• **Task description**: Please rewrite the listing below as a numbered list, leaving out the blank lines.

• **Given data**:
— BEGIN —

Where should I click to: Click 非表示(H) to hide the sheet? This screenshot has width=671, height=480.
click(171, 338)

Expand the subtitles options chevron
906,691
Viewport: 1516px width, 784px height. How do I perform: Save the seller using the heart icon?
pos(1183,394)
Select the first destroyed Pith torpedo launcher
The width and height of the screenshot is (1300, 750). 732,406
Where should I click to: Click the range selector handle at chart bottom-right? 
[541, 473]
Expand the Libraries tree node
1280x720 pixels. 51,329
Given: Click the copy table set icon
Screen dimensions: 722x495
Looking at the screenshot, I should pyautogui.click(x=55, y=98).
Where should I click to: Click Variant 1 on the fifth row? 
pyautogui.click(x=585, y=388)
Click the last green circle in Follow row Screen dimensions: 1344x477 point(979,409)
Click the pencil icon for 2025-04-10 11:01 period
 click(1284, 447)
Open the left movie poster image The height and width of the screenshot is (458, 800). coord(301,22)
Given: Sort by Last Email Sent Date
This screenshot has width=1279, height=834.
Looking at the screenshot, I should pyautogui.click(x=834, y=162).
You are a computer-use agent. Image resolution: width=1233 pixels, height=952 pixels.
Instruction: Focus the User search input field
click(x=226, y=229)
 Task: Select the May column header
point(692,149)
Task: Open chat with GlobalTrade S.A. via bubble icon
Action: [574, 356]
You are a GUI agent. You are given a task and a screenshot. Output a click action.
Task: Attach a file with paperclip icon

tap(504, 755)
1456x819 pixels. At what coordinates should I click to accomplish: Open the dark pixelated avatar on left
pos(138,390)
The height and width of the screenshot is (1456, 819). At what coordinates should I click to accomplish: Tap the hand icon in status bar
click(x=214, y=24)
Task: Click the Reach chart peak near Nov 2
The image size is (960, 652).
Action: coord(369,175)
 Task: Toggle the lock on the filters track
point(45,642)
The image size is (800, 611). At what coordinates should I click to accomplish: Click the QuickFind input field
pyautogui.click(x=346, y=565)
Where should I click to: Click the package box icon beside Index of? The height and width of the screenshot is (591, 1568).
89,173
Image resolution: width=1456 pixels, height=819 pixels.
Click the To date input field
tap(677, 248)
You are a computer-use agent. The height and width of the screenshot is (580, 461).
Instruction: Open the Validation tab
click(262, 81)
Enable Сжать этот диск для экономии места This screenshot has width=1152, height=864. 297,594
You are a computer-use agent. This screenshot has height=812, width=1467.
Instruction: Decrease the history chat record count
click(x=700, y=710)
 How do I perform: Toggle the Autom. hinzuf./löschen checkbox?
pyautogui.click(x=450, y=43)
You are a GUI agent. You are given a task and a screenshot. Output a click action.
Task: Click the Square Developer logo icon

— END —

• **The output**:
1. Where should I click to: Click 非表示(H) to hide the sheet? This screenshot has width=671, height=480.
2. click(171, 338)
3. Expand the subtitles options chevron
4. 906,691
5. Viewport: 1516px width, 784px height. How do I perform: Save the seller using the heart icon?
6. pos(1183,394)
7. Select the first destroyed Pith torpedo launcher
8. The width and height of the screenshot is (1300, 750). 732,406
9. Where should I click to: Click the range selector handle at chart bottom-right? 
10. [541, 473]
11. Expand the Libraries tree node
12. 1280x720 pixels. 51,329
13. Given: Click the copy table set icon
14. Screen dimensions: 722x495
15. Looking at the screenshot, I should pyautogui.click(x=55, y=98).
16. Where should I click to: Click Variant 1 on the fifth row? 
17. pyautogui.click(x=585, y=388)
18. Click the last green circle in Follow row Screen dimensions: 1344x477 point(979,409)
19. Click the pencil icon for 2025-04-10 11:01 period
20.  click(1284, 447)
21. Open the left movie poster image The height and width of the screenshot is (458, 800). coord(301,22)
22. Given: Sort by Last Email Sent Date
23. This screenshot has width=1279, height=834.
24. Looking at the screenshot, I should pyautogui.click(x=834, y=162).
25. You are a computer-use agent. Image resolution: width=1233 pixels, height=952 pixels.
26. Instruction: Focus the User search input field
27. click(x=226, y=229)
28.  Task: Select the May column header
29. point(692,149)
30. Task: Open chat with GlobalTrade S.A. via bubble icon
31. Action: [574, 356]
32. You are a GUI agent. You are given a task and a screenshot. Output a click action.
33. Task: Attach a file with paperclip icon
34. tap(504, 755)
35. 1456x819 pixels. At what coordinates should I click to accomplish: Open the dark pixelated avatar on left
36. pos(138,390)
37. The height and width of the screenshot is (1456, 819). At what coordinates should I click to accomplish: Tap the hand icon in status bar
38. click(x=214, y=24)
39. Task: Click the Reach chart peak near Nov 2
40. The image size is (960, 652).
41. Action: coord(369,175)
42.  Task: Toggle the lock on the filters track
43. point(45,642)
44. The image size is (800, 611). At what coordinates should I click to accomplish: Click the QuickFind input field
45. pyautogui.click(x=346, y=565)
46. Where should I click to: Click the package box icon beside Index of? The height and width of the screenshot is (591, 1568).
47. 89,173
48. Image resolution: width=1456 pixels, height=819 pixels.
49. Click the To date input field
50. tap(677, 248)
51. You are a computer-use agent. The height and width of the screenshot is (580, 461).
52. Instruction: Open the Validation tab
53. click(262, 81)
54. Enable Сжать этот диск для экономии места This screenshot has width=1152, height=864. 297,594
55. You are a computer-use agent. This screenshot has height=812, width=1467.
56. Instruction: Decrease the history chat record count
57. click(x=700, y=710)
58.  How do I perform: Toggle the Autom. hinzuf./löschen checkbox?
59. pyautogui.click(x=450, y=43)
60. You are a GUI agent. You are given a task and a screenshot. Output a click action.
61. Task: Click the Square Developer logo icon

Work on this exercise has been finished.